Erik Day, who is on GenderCool’s board of directors and chaired the executive director search committee, sings Glenn’s praises too. Glenn, Day says, is “someone who understood the mission and recognized the need to reach the movable middle — who better to understand that than a trans man out of South Carolina.”
Glenn says his life is an example of the power of storytelling. He had a relatively conservative upbringing in a religious family, almost studied for the ministry, and worked in churches before he came out. He came out as gay before coming out as trans and was fired from a church job when he was outed as gay. Then he started to understand gender identity more, he says. Now 46, he began his medical transition about 10 years ago.
His parents thought they didn’t know anyone who was trans, but with knowing him, they became “incredibly supportive,” he says. It’s an example of shifting people’s perspective: example of shifting perspective, realizing “if Chase is trans and I love Chase, he’s still the same person,” he says. His mother died six years ago, and his father and two older sisters continue to be supportive, he notes.
He and his wife, Colleen, and their children, ages 4 and 6, will soon relocate to Chicago. His first day with GenderCool will be May 5.
Glenn, Grosshandler, and Day acknowledge that this is a hard time for LGBTQ+ Americans, especially those who are trans or nonbinary, with attacks coming from the White House and state legislatures. But, Grosshandler says, “I am convinced that everyday folks don’t want this and are frustrated.” Plus, “over half of country says they’ve never met a young trans or nonbinary person,” she says. GenderCool, through its staff and its 20 Champions, is working to change that.

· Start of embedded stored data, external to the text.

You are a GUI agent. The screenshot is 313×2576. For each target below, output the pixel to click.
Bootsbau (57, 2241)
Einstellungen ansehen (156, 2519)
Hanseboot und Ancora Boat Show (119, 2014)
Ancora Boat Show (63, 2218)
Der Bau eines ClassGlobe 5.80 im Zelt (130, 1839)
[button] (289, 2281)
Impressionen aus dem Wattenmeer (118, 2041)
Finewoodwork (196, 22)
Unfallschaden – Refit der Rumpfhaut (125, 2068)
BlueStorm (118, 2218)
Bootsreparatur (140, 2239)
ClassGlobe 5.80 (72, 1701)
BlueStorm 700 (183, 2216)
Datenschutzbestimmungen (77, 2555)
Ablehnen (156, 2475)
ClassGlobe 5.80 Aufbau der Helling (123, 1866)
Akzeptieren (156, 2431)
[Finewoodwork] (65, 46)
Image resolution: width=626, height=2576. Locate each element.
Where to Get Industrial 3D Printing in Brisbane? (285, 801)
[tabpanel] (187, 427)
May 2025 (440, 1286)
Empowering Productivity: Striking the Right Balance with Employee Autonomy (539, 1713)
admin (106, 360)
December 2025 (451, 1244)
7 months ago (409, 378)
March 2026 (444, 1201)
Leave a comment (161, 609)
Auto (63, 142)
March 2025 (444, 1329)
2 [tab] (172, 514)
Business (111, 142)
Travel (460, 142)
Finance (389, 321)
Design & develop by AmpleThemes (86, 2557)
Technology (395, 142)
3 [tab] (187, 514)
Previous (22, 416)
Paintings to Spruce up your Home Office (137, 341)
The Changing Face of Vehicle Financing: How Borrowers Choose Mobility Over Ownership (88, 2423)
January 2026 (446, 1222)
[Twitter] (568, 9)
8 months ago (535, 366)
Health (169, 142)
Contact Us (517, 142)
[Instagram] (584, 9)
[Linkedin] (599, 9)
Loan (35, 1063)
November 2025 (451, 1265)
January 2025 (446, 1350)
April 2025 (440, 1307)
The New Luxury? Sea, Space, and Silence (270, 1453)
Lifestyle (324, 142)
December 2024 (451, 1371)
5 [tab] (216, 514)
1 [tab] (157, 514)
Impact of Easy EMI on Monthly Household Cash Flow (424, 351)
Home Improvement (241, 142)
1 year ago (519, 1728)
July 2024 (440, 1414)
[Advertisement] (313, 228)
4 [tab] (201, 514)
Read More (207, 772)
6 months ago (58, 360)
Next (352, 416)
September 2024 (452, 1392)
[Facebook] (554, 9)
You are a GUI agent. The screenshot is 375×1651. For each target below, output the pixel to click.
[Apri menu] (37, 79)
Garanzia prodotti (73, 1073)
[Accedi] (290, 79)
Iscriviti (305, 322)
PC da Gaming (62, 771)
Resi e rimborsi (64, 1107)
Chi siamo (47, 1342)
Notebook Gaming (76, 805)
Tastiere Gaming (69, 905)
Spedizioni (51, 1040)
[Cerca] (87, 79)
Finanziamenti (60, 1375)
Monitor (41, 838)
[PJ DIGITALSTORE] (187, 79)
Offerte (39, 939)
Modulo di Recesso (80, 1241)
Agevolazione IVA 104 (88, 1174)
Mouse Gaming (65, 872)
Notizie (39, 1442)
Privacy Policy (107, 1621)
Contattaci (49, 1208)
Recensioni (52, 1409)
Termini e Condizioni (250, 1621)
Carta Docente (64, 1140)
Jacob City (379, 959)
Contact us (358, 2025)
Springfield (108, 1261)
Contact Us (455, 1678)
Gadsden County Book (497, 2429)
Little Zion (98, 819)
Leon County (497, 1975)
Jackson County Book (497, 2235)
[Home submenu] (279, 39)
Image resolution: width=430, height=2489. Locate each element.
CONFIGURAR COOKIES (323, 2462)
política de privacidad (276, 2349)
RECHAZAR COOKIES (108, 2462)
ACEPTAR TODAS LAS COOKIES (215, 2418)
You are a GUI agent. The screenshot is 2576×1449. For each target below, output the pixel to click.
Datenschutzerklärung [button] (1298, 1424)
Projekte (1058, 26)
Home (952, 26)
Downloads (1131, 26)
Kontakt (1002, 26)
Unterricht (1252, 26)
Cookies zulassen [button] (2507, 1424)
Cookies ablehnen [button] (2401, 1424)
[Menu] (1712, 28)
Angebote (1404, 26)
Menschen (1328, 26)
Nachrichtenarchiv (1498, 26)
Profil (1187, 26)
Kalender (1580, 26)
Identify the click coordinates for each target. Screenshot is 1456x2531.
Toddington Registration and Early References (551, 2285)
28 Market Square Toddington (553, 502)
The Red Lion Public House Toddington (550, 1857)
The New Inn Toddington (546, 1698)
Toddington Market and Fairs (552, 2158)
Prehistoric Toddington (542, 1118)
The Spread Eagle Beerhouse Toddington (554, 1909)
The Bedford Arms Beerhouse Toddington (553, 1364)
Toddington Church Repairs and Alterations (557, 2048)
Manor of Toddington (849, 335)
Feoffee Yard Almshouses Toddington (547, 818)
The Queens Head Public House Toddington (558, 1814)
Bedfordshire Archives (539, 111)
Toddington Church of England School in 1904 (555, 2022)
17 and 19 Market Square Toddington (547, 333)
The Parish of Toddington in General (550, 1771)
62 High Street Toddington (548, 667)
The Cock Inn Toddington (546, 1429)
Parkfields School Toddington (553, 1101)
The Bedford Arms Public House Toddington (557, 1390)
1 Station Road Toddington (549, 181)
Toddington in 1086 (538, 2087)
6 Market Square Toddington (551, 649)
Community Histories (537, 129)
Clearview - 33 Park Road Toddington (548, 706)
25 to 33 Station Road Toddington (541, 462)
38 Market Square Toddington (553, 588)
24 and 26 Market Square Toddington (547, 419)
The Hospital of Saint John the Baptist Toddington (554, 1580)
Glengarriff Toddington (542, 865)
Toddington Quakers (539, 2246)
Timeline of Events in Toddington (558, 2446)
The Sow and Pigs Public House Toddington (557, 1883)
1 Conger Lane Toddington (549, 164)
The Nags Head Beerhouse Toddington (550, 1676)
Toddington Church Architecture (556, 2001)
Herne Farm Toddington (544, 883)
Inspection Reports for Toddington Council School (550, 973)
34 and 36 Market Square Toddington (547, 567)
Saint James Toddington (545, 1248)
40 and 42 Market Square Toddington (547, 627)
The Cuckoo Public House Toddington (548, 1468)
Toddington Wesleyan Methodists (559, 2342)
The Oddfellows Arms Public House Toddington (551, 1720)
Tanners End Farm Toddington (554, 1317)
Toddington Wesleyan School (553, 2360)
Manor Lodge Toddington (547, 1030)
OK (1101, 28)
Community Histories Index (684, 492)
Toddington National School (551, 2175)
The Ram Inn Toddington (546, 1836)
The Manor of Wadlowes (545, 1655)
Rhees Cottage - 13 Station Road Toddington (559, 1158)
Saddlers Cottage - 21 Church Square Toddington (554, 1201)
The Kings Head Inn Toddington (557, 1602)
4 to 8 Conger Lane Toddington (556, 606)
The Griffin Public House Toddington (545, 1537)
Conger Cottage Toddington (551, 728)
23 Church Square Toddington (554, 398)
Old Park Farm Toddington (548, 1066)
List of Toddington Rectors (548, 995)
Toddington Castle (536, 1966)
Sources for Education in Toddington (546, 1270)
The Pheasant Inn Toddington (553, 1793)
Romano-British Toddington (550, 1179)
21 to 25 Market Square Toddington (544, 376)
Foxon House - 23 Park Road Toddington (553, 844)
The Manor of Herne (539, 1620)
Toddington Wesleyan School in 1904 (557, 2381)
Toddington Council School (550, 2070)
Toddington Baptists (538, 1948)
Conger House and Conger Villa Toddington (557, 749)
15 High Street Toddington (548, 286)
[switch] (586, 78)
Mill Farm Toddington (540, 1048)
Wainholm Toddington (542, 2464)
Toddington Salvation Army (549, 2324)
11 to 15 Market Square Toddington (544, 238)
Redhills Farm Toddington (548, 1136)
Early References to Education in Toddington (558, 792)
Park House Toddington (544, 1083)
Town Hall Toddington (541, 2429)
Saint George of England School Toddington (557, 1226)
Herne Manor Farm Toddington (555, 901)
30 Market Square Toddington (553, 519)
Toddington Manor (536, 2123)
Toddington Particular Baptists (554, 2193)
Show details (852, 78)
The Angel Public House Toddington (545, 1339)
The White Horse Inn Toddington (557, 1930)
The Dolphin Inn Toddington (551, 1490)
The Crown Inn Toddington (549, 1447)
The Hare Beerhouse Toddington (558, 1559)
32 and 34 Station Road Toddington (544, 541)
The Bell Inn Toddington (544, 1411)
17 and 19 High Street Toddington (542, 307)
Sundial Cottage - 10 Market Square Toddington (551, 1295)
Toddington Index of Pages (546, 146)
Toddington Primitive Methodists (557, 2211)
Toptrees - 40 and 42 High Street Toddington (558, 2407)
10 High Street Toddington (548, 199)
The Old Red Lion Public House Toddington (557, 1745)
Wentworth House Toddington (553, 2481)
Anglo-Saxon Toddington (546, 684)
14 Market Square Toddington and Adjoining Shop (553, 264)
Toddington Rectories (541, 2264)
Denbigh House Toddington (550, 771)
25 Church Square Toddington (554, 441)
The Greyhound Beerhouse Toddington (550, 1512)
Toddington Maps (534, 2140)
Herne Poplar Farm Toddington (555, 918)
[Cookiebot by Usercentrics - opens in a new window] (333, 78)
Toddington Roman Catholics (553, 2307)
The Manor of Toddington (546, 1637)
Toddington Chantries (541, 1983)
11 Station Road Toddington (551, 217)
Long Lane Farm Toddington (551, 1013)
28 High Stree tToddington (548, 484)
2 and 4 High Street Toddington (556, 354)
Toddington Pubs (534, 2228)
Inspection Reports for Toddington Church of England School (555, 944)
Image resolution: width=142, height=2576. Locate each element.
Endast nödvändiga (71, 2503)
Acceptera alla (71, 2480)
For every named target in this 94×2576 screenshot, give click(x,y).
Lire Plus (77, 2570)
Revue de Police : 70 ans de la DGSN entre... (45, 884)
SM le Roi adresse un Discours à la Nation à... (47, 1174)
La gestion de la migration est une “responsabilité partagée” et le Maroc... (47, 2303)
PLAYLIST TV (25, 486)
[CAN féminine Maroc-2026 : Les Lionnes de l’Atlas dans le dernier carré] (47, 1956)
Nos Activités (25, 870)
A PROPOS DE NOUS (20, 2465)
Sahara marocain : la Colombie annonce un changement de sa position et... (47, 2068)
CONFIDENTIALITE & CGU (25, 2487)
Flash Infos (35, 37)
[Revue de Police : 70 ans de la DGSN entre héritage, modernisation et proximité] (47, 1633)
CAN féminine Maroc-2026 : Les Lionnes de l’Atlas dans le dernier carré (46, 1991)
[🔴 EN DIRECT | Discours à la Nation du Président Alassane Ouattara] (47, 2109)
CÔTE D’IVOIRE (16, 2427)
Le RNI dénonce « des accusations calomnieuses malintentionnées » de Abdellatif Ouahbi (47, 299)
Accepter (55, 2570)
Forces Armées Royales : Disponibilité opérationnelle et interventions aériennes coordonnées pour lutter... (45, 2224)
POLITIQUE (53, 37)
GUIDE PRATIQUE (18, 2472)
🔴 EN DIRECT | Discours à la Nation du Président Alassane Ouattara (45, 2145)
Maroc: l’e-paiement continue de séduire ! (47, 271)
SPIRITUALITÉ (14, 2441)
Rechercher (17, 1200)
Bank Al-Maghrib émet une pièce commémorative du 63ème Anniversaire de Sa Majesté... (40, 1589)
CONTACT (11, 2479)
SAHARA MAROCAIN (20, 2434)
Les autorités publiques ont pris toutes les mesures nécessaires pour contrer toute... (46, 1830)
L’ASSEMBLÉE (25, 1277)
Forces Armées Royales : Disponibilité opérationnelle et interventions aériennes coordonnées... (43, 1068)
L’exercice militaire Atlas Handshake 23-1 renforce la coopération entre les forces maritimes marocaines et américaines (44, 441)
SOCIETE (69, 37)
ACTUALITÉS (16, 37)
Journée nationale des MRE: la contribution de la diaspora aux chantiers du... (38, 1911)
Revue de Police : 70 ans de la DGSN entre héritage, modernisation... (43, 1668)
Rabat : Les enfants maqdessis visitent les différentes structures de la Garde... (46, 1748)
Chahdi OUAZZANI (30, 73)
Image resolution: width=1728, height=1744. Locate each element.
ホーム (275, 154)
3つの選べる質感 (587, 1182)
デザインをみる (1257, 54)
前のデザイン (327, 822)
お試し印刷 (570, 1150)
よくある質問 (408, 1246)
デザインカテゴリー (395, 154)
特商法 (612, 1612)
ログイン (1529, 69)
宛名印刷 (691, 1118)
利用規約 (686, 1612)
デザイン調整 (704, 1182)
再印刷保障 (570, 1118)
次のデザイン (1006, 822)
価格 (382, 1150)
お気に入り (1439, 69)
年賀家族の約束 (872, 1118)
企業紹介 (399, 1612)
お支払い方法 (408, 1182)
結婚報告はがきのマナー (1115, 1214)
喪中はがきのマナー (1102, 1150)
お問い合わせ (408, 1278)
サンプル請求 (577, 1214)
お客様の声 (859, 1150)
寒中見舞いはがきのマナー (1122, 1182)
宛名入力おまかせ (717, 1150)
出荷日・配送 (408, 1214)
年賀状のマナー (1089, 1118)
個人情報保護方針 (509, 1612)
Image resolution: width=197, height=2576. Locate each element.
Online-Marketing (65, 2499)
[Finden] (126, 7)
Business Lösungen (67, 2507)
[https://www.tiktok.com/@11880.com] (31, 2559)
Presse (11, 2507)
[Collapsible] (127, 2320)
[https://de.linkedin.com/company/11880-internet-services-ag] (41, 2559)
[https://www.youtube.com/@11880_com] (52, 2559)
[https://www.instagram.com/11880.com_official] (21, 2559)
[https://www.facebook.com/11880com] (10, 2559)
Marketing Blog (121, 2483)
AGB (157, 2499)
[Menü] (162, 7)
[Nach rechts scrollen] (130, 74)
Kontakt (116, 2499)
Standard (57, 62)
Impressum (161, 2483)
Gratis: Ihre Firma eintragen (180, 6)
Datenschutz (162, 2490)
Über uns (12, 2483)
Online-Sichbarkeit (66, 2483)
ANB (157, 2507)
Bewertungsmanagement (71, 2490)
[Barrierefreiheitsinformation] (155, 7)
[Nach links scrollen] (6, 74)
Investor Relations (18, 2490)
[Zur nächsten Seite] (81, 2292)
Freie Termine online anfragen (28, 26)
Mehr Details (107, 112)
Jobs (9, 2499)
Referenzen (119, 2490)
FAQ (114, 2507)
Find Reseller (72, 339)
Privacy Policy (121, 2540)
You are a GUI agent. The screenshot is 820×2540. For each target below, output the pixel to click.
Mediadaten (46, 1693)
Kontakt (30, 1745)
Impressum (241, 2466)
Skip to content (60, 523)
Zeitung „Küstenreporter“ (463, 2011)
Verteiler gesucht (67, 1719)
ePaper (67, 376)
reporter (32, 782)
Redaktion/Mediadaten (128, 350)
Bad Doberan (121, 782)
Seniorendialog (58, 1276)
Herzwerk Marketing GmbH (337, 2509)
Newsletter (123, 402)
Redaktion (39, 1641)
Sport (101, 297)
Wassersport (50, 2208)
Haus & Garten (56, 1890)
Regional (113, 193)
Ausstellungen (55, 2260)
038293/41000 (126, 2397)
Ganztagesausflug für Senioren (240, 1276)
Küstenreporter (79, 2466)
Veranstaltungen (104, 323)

“I am optimistic,” she says. “I live my life as a founder of this nonprofit and the parent of a transgender daughter with the knowledge that hundreds of thousands of families [with trans or nonbinary children] are here in our country. These kids are leaders in our middle schools, high schools, college campuses. I continue to be so crystal clear about the future because I’m surrounded by this next generation of leaders. They know that all people should have and must have access to all fundamental human rights. We will not stop until that’s achieved.”
Glenn has been able to change hearts and minds in South Carolina, so “just imagine what he’s able to do with a national organization,” she says.
Glenn says GenderCool has already achieved much. “I can’t overstate just how impressed I am by all that GenderCool has been able to accomplish,” he says.
“The magic of GenderCool are these Champions and their families,” he adds. “I really cannot wait to get to know these Champions and their families."